Acquisitions are in Iger’s DNA. Under Iger’s leadership, Disney went on a nearly $100 billion shopping spree to buy animation giant Pixar in 2006, superhero juggernaut Marvel in 2009, “Star Wars”-powered Lucasfilm in 2012 and Rupert Murdoch’s 21st Century Fox in 2019. But there was one acquisition he’s publicly lamented as a transformational deal that got away — a combination with the tech powerhouse Apple.
In Iger’s 2019 autobiography “The Ride of a Lifetime,” the executive wrote chapters about his friendship with Steve Jobs. He and his wife, Willow Bay, were close friends with Steve and Laurene Powell Jobs, even spending holidays together and vacationing in Hawaii. He even writes about standing in front of Steve Jobs’ grave when the tech visionary’s wife uttered: “I asked him if we could trust you. And Steve said, ‘I love that guy.’ ”
Iger responds: “The feeling was mutual.”
Yes, there are caveats — chief among them that Jobs died in 2011. And Disney is a big pill to swallow, with a $180 billion market valuation that would easily soar to a $200 billion premium if the studio were to be acquired.
A deal of that size is likely to draw stiff antitrust resistance at a moment when regulators have stepped up efforts to block other recently proposed media megadeals. Paramount Global this week scrapped the $2 billion sale of its Simon & Schuster division to book publishing giant Penguin Random House after a federal judge blocked the deal, while European regulators have launched a probe of Microsoft’s $69 million offer to purchase gaming giant Activision Blizzard.

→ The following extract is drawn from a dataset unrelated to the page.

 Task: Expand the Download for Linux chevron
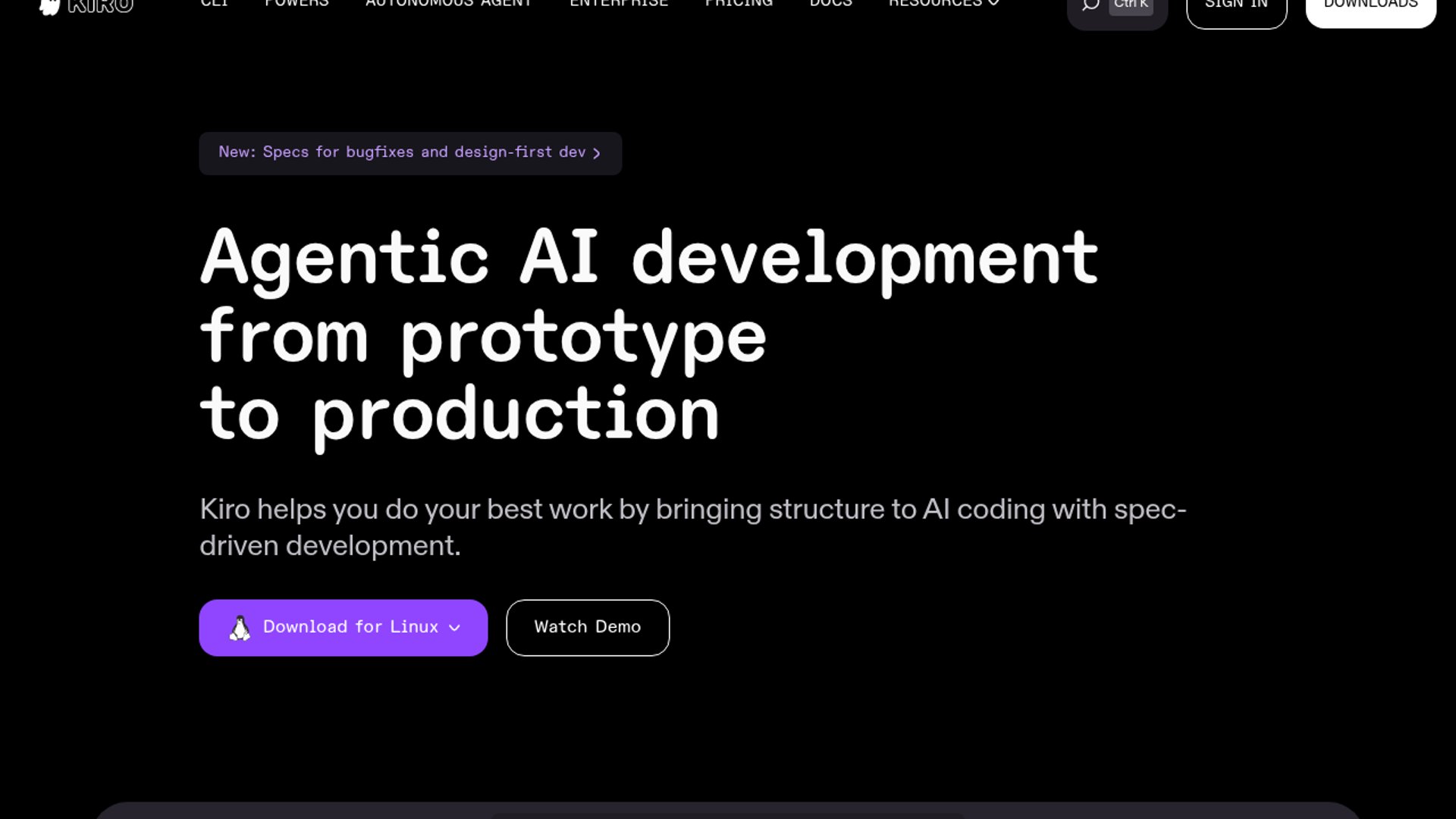[455, 628]
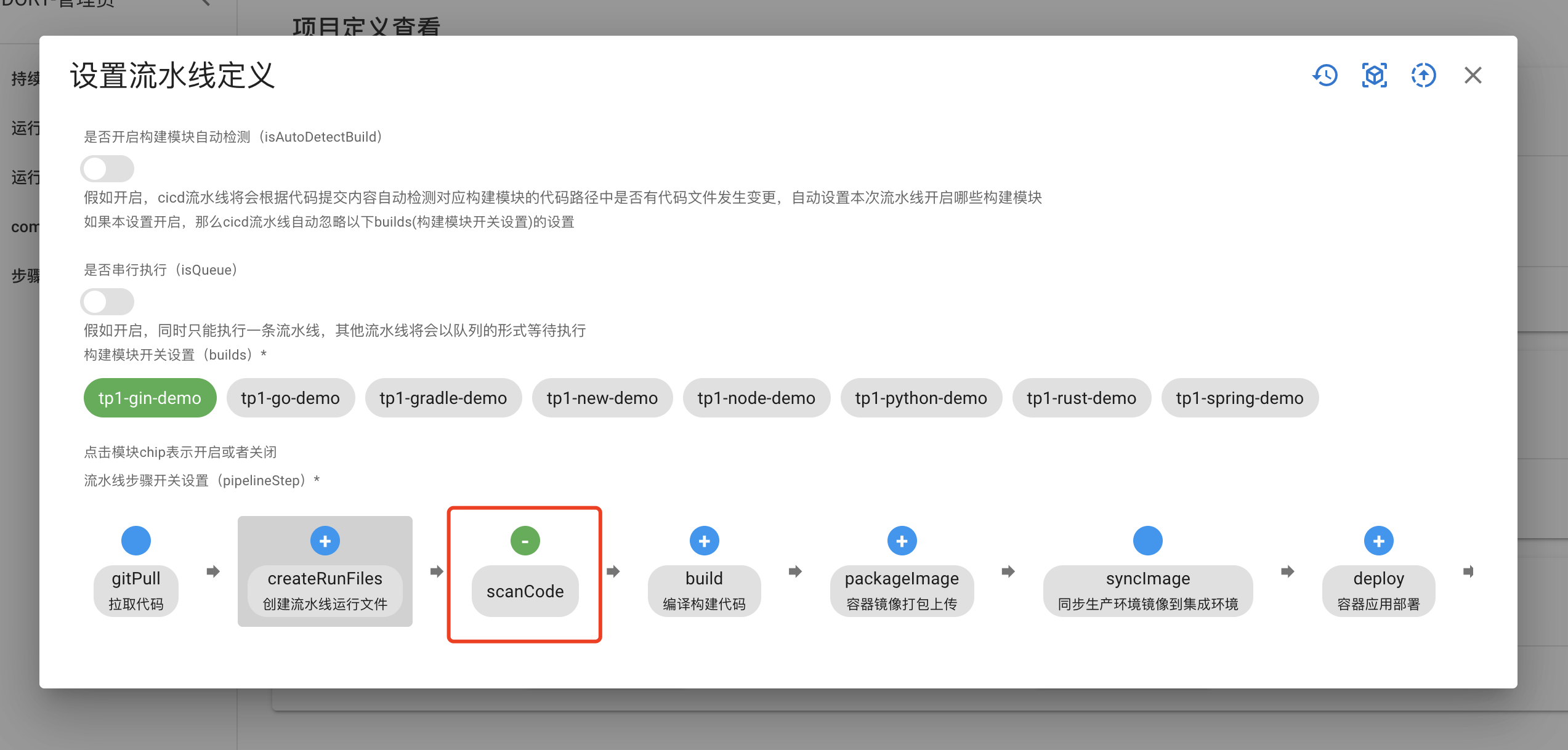The image size is (1568, 750).
Task: Click the plus icon on the deploy step
Action: coord(1378,540)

Apple CEO Tim Cook, known to be a safe player with relatively few acquisitions under his leadership, might have given Wall Street a big hint in April. During a call with investors, Cook said he would not rule out acquiring a large company, and that the main drive was to secure strong intellectual property and big names.
“We are always looking at companies to buy, we acquire a lot of smaller companies and we’ll continue to do that for IP and to incorporate talent,” Cook said. “We don’t discount something larger if the opportunity presents itself. I’m not going to go through my list with you on this call, but we’re always looking.”
Apple, which has been tinkering with a grab in the streaming space with hits like “Ted Lasso,” certainly has the financial firepower to pull off an acquisition of this size. Even as borrowing costs get more expensive with rising interest rates, the Cupertino-based company is sitting on top of a $48.3 billion cash stockpile. Fleshing that out to both cash and investments, the total surges to about $200 billion. That’s 7.4% of all the mad money held by every member of the broad Standard & Poor’s 500 index.
Not to mention that Apple shares have skyrocketed since Iger and Jobs first did business together. Disney bought the Jobs-run Pixar in 2006 for $7.4 billion, which put the animation studio’s CEO on the entertainment company’s 10-member board. On the day the deal was announced, Apple was trading at about $3 a share and Disney at $25.
Apple is now trading at $150, up 238% in the past five years. Disney, at $96, is down 6% during that same period.
A rep for Disney had no comment; an Apple rep did not respond to requests for comment.